After applying this filter, we’re left with exactly one matching event. That’s a strong signal and, conveniently, it’s all we need to answer Question 1.

Event Log Explorer: Pinpointing the matching event

There’s one final detail to pay attention to. The question specifically asks for the UTC date and time. Event Viewer and many third‑party tools often display timestamps in local time by default, which can easily trip you up if you’re not careful.

To get the authoritative timestamp, double‑click the event, open the XML tab, and look for the <SystemTime> field. This value is recorded in UTC and removes any ambiguity around time zone conversion.

Event Log Explorer: Drilling into event properties to find the UTC SystemTime value

At this point, we’ve isolated the Kerberos service ticket request that matches known Kerberoasting indicators and identified the precise UTC timestamp associated with it. With that information in hand, we can confidently answer Question 1 and move forward with the investigation.

Questions 2 & 3:

What is the Service Name that was targeted?

It is really important to identify the Workstation from which this activity occurred. What is the IP Address of the workstation?

To answer Questions 2 & 3, we need to look a bit more closely at the event we identified in Question 1. Specifically, we’re going to examine the Description details for that Kerberos service ticket request. There’s a wealth of useful forensic information here, but for now we’re focused on two things: the service that was targeted and the workstation that made the request.

Event Log Explorer: Identifying the targeted service account and requesting client address

If you recall from the primer, I mentioned that service accounts are the ones that typically have registered Service Principal Names. We can see that pattern clearly in this event. Under Service Information, the Service Name field shows MSSQLService. That immediately stands out because MSSQLService is the SPN used by Microsoft SQL Server to authenticate database services. This fits neatly into the expected attack chain.

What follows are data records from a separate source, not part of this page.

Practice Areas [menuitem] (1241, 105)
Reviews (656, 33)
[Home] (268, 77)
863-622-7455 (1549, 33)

That gives us our answer for Question 2.

Next, we need to identify the workstation responsible for making this request. This information lives a bit further down in the same event under Network Information. Here we can see the Client Address, which records the IPv4 address of the system that requested the service ticket.

In this case, the address listed is 172.17.79.129. That tells us exactly where the request originated from and gives us a starting point for pivoting into the workstation‑side artifacts later in the investigation.

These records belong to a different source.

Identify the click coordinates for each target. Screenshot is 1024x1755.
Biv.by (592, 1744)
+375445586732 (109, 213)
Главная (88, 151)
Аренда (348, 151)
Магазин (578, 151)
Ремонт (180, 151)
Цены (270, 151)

With the targeted service identified and the requesting workstation pinned down, we’ve now answered Questions 2 & 3 and set ourselves up nicely for the next phase of analysis.

Questions 4 & 5:

Now that we have identified the workstation, a triage including PowerShell logs and Prefetch files are provided to you for some deeper insights so we can understand how this activity occurred on the endpoint. What is the name of the file used to Enumerate Active directory objects and possibly find Kerberoastable accounts in the network?

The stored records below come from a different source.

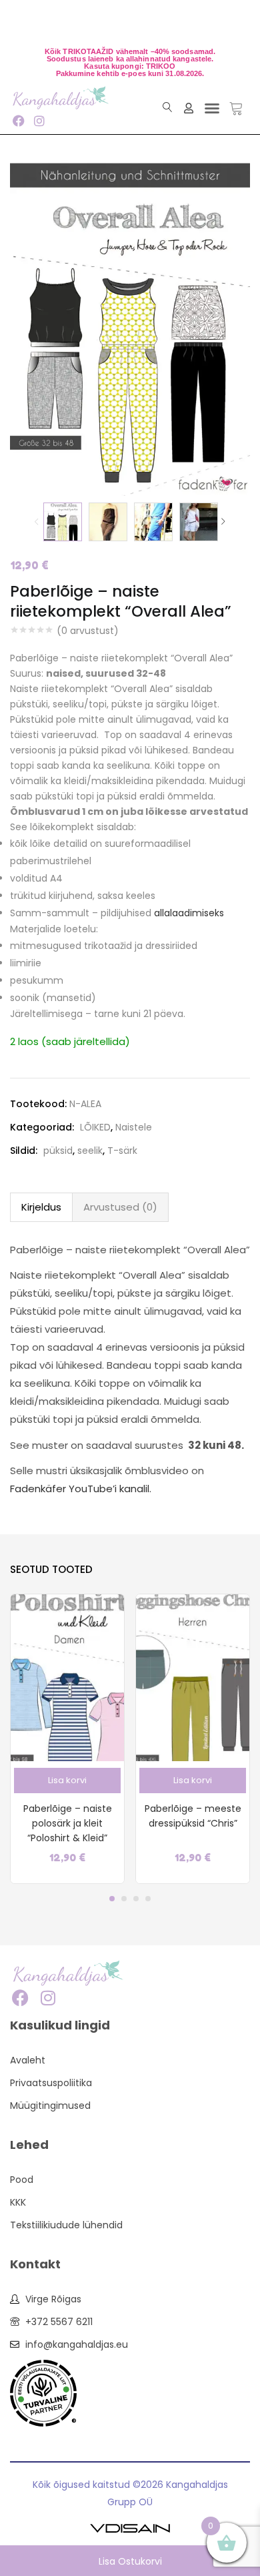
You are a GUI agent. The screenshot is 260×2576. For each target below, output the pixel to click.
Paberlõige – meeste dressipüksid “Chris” (193, 1816)
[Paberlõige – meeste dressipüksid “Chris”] (192, 1677)
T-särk (122, 1150)
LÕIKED (95, 1127)
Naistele (133, 1127)
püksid (58, 1150)
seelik (90, 1150)
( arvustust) (88, 630)
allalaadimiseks (189, 913)
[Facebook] (18, 120)
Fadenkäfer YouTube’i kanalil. (80, 1489)
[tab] (41, 1207)
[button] (212, 108)
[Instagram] (39, 120)
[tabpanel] (67, 1738)
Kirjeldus (41, 1207)
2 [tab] (124, 1898)
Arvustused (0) (120, 1207)
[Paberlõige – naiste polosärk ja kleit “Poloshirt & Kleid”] (67, 1677)
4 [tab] (148, 1898)
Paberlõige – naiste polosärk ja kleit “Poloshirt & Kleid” (67, 1823)
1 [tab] (112, 1898)
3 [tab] (136, 1898)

When was this script executed? (UTC)

Moving right along, the next thing we need to tackle is figuring out exactly which tool was used on the workstation to enumerate Active Directory objects and discover Kerberoastable accounts with exposed SPNs. For that, we’ll pivot away from the Domain Controller and jump over to the workstation artifacts.

The first artifact we’ll look at is the PowerShell-Operational.evtx log. This log records PowerShell operational activity, including cmdlet execution and script content via Script Block Logging. That makes it an excellent data source when we suspect malicious PowerShell activity on an endpoint.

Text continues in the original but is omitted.